If you’re genuinely deficient in any of these nutrients, the improvement can be striking. If your levels are already adequate, supplementing may produce little noticeable change. A blood test for magnesium, B12, zinc, and vitamin D (which also influences anxiety but is better covered under its own topic) can help you target your efforts rather than guessing.
Supplements That Can Be Dangerous With Medication
If you take an SSRI or any other medication that raises serotonin, there are supplements you need to avoid. 5-HTP, which the body converts directly into serotonin, can push serotonin levels dangerously high when combined with an SSRI. The result is serotonin syndrome: a potentially life-threatening reaction causing confusion, rapid heartbeat, muscle spasms, profuse sweating, and in severe cases, seizures or loss of consciousness.

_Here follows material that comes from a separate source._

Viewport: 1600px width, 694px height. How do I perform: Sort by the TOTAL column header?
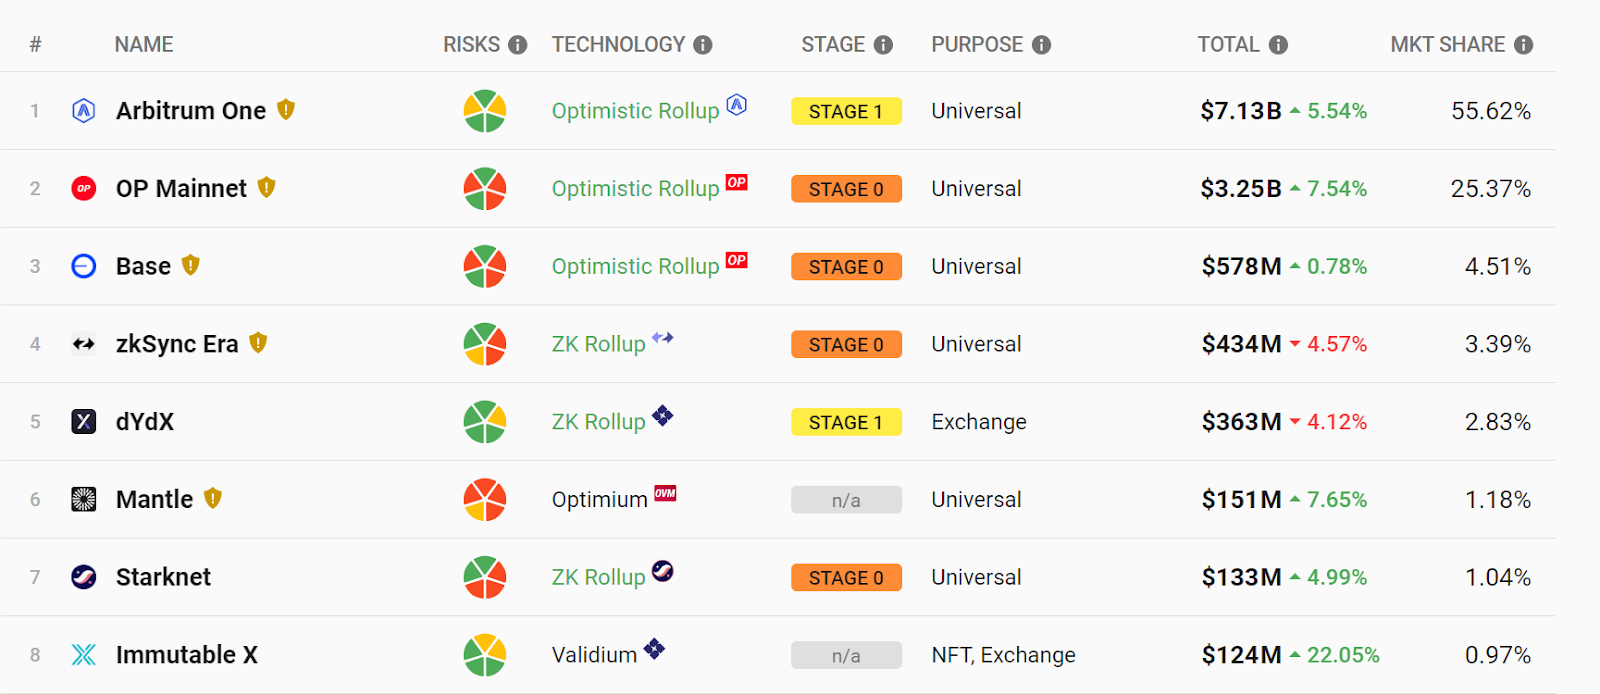point(1228,45)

St. John’s wort carries the same risk. Case reports document serotonin syndrome in people combining it with SSRIs, and if you’re switching from an SSRI to St. John’s wort, you may need to wait several weeks for the medication to fully clear your system before starting the herb.

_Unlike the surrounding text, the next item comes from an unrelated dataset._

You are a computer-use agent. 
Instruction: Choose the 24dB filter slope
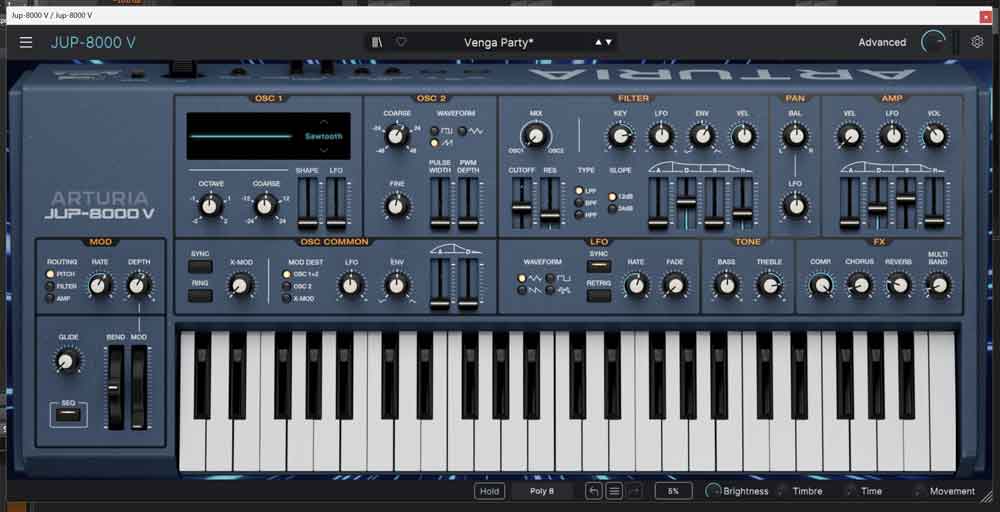612,209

Kava and valerian are less dangerous but can amplify SSRI side effects like drowsiness, dizziness, confusion, and impaired coordination. The vitamins and minerals covered earlier in this article (B vitamins, magnesium, vitamin C, L-theanine, zinc, selenium) are generally safe alongside psychiatric medications, but it’s worth confirming with your prescriber if you’re on anything with a narrow therapeutic window.
Where to Start
If you want to try one thing first, magnesium is the most broadly useful pick. Deficiency is common, the supplement is inexpensive, side effects are minimal, and it improves sleep alongside anxiety. Adding a B-complex gives you coverage across neurotransmitter production and stress hormone regulation. L-theanine is worth having on hand for acute moments of anxiety when you need something that works quickly. Vitamin C, zinc, and selenium fill in the gaps, especially if your diet leans heavily on processed foods and is light on fruits, vegetables, nuts, and seafood.
Taking everything at once isn’t necessary. Start with one or two supplements, give them a full month, and pay attention to changes in sleep quality, baseline tension, and how you handle stressful moments. That tells you more than any article can about what your body actually needs.